As far as the TMS question goes, I don't pretend to have any special insight, but one thing that bothers me about assigning a completely psychogenic cause to CFS is that an awful lot of sufferers seem to have a viral onset. At the same time, it seems unwise for the CFS community to rule out the possibility that emotional stressors can play a role, or at least that mindbody treatments can help. The answer to my mind cannot lie 100 percent in supplement regimes and microanalyzing methylation SNPs and finding the right ratio of the various forms of B12 and whatever.

 

When I got the "clinical depression" dx, I was reading my Sarno, and came to the realization that my symptoms could just as well be dx'ed as fibro and chronic fatigue depending on which doctor specialist I might go to. I had physical symptoms of pain sensitivity everywhere, and I was tired all the time. My feeling is that giving fibro and cf a physical cause, it is more acceptable then calling it depression, which is a TMS affective symptom. I now see many commercials on TV of actors happily romping around after swallowing a pill.
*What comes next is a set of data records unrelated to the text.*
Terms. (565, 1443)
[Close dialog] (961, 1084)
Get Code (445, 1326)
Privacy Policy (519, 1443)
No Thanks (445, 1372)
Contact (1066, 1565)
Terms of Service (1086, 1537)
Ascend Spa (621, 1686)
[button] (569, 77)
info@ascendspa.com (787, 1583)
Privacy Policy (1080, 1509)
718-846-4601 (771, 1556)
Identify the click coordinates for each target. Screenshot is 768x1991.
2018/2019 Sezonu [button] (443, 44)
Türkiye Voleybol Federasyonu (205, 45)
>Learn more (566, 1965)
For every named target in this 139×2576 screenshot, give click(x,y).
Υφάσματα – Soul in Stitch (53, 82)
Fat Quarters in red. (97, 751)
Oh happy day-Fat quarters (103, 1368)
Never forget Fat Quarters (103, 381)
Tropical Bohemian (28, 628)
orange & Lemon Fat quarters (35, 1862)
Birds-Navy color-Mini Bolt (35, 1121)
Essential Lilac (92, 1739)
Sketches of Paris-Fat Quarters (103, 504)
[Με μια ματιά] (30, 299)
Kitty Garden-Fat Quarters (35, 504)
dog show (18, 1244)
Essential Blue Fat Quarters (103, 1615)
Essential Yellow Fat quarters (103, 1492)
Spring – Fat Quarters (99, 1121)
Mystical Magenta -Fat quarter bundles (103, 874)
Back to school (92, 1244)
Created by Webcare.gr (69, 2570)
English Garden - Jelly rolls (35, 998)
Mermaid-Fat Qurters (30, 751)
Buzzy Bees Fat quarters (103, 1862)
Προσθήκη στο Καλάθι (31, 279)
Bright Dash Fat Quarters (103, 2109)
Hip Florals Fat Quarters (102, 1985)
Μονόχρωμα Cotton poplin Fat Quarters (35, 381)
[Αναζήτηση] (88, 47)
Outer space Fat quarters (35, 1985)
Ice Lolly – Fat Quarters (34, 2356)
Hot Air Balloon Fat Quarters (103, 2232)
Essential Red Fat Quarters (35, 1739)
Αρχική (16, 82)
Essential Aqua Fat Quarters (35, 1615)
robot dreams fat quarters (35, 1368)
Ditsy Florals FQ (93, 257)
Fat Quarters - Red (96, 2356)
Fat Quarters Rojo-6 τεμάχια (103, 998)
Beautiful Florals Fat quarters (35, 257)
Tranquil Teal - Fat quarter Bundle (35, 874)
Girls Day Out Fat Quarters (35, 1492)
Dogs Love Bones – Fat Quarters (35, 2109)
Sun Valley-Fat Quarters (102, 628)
I did a little research on cf and found out it was first found (or invented) at Incline Village, Nevada. It's a very nice place on the north shore of Lake Tahoe--where a lot of people have too much time on their hands.

 

One difficulty with CFS with its imprecise definition(s) and lack of a clear diagnostic test or even biomarker is that a broad range of people get diagnosed with it, or self-diagnose, and some probably do have primarily a psycho-physiological illness. But that doesn't mean there isn't a group of very sick people who have a primarily viral or other immunological illness. In my opinion TMS people need to be circumspect about painting with too broad a brush or categorically diagnosing others. That old saying that we love to apply to people who misdiagnose back pain, to someone with a hammer everything looks like a nail, works both ways.